IBM has two SSO solutions. Its on-premises product, IBM ISAM, is an access management and authentication platform that includes a reverse proxy enforcement point, a policy decision point and policy information points. ISAM provides several authentication mechanisms out of the box, as well as an extensible interface and prebuilt integrations with several third-party authentication vendors.
The identification as a service (IDaaS) solution, Cloud Identity, provides federation (OIDC and SAML 2.0) and API-based multifactor authentication and SSO for applications. It is integrated with IBM’s Mobile Device Management Solution for mobile device SSO and risk analysis and connectors.
IBM has recently enhanced its access management products to include the following:
- A ‘single click’ button to establish a connection from on-premises ISAM to IBM’s Cloud Identity IDaaS platform. This allows adoption of cloud-delivered IAM for resources in the cloud without needing to immediately relocate user repositories or disrupt existing application connections in the enterprise.
- A Docker version of its on-premises SSO platform, ISAM, so that access security can be deployed along with applications and microservices.
- Authentication partners for IBM Security App Exchange, which hosts code to integrate a variety of authentication solutions with IBM Access Management solutions.
- Support for user presence, one-time password (OTP) and fingerprint biometrics via the IBM Verify app, available for both iOS and Android.
Markets and Use Cases
IBM’s authentication solutions are deployed in finance, government, communications, insurance and manufacturing verticals. Common use cases include the following:
- Mobile access and SaaS application protection
- Consumer or citizen-facing authentication
- Integration with fraud detection for deep profiling of users’ geo-location or devices (DeviceID), including spoofing attempts of these elements, and holistic Identity Risk evaluation to facilitate highly granular two-factor authentication decisions for optimized balance of security and user experience.
Certifications in ISO27001 and FIPS 140-2 Compliance. IBM is also pursuing FIPS Certification and Common Criteria Certification.
ISAM has a policy engine to define complex risk-based authentication (RBA) policies using a rules-based interface to enforce a variety of authentication mechanisms based on decisions made using risk scores calculated from a range of attributes. IBM Trusteer Pinpoint Detect transparently builds user profiles based on a multitude of data points and risk parameters to authenticate users continuously and seamlessly differentiate between legitimate and fraudulent accesses. Trusteer Pinpoint Detect incorporates cognitive behavioral biometrics capabilities, using patented analytics and machine learning for real-time cognitive identity and fraud detection. ISAM also has pre-built integration with IBM’s Security Intelligence platform, QRadar, for insider threat protection based on user behavioral analytics.
IBM Verify sends a push notification a user’s registered device requesting approval or denial of the transaction or login attempt with an accompanying device capable of fingerprint or facial recognition.

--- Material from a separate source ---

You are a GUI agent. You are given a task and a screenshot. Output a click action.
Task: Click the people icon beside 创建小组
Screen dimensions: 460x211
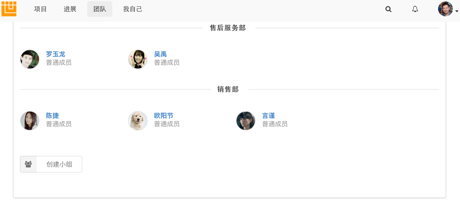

IBM also supports partner biometric solutions via the IBM Security App Exchange including biometric solutions from partners such as BioConnect, Crossmatch and ImageWare.
ISAM has enterprise customers with hundreds of thousands of users that manage millions of requests daily. Performance stats for ISAM include the following:
- Throughput: Up to 1.3 Gpbs or 42,000 requests per second
- Latency: Down to O.8 ms
- Large-packet throughput: Up to 1.2 Gpbs
- Small-packet throughput: Up to 42,000 requests per second
- Authentication throughput: Up to 42,000 requests per second
For the IBM Cloud Identity Connect and IBM Security Access Manager hybrid models, agents are not traditionally required as they utilize standard federated single sign-on flows. For on-prem enterprise single sign-on solutions, IBM Security Access Manager may require an agent to be deployed on backend target enterprise applications.
ISAM: Physical hardware appliance, prices per appliance
Virtual appliance: Per processor value unit (PVU) or per user value unit (UVU)
Cloud Identity: Broken down by employee and eligible participant; eligible participant licenses are sold in packs of 100, starting at $2.50 per employee per month.